I am reasonably certain that they aren't using GetDurationFormatEx or its LCID favoring cousin.

Because we never defined any other symbols to use for longer time periods.

They must be rolling their own.

Building on it by taking our function and parsing the results to extend them feels very painful and risky....

But it got me thinking about a few other things.

First of all, some people have way too much free time and free hard drive space!

Second of all, adding these might be a good idea, though it multiplies the risk of grammatical mistakes that even the current function could show with custom format strings that use words (I have seen programs that use it this way).

Third of all, the function only taking a SYSTEMTIME in lpDuration or the 100-nanosecond values in ullDuration is rather awkward. Why not the option of two SYSTEMTIME values as real datetime values to get the duration between? There are lots of usage scenarios where the function would be quite useful but either of the options we give would be quite awkward if not unreasonable. Why make them do so much extra work?

When you get down to it, a duration that is very long becomes awkward very quickly.

Like the title says, it's not how long it is, it's how you describe it when it's long!

I'll suggest something to the NLS folks (well, I'll make sure they see this blog!).

It's good to be back.


Paul Clapham on 21 Jan 2013 8:52 AM:

Good to see you back, Michael!

DaveC on 21 Jan 2013 10:47 AM:

Welcome back Michael

cheong00 on 21 Jan 2013 6:03 PM:

Welcome back!

Doug Ewell on 22 Jan 2013 7:43 AM:

Displaying time intervals generically in terms of months and years can be problematic, because months and years aren't always the same length. If the interval is 30 days, is that a "month" or not? Should it matter which calendar months were spanned by the interval?
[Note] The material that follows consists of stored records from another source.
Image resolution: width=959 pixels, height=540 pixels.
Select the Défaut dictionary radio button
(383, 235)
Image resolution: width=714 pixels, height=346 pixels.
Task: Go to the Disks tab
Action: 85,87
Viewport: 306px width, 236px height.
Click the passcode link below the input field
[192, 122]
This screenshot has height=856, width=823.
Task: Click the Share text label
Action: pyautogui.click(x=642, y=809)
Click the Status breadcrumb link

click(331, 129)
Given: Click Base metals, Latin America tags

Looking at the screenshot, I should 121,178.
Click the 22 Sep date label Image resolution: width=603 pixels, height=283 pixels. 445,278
If GetDurationFormat(Ex) doesn't do this, it's probably for a reason.

Rollo on 3 Feb 2013 2:42 PM:

Agree with Doug - durations in months and years don't make any sense unless you know the starting date/time, and even then it gets rather annoying if you need to compare two durations at different starting points..

Michael S. Kaplan on 4 Feb 2013 9:53 PM:

When (or if) you're using μTorrent, then you know the exact context for weeks, months, or even years. It would be a very useful adjunct feature!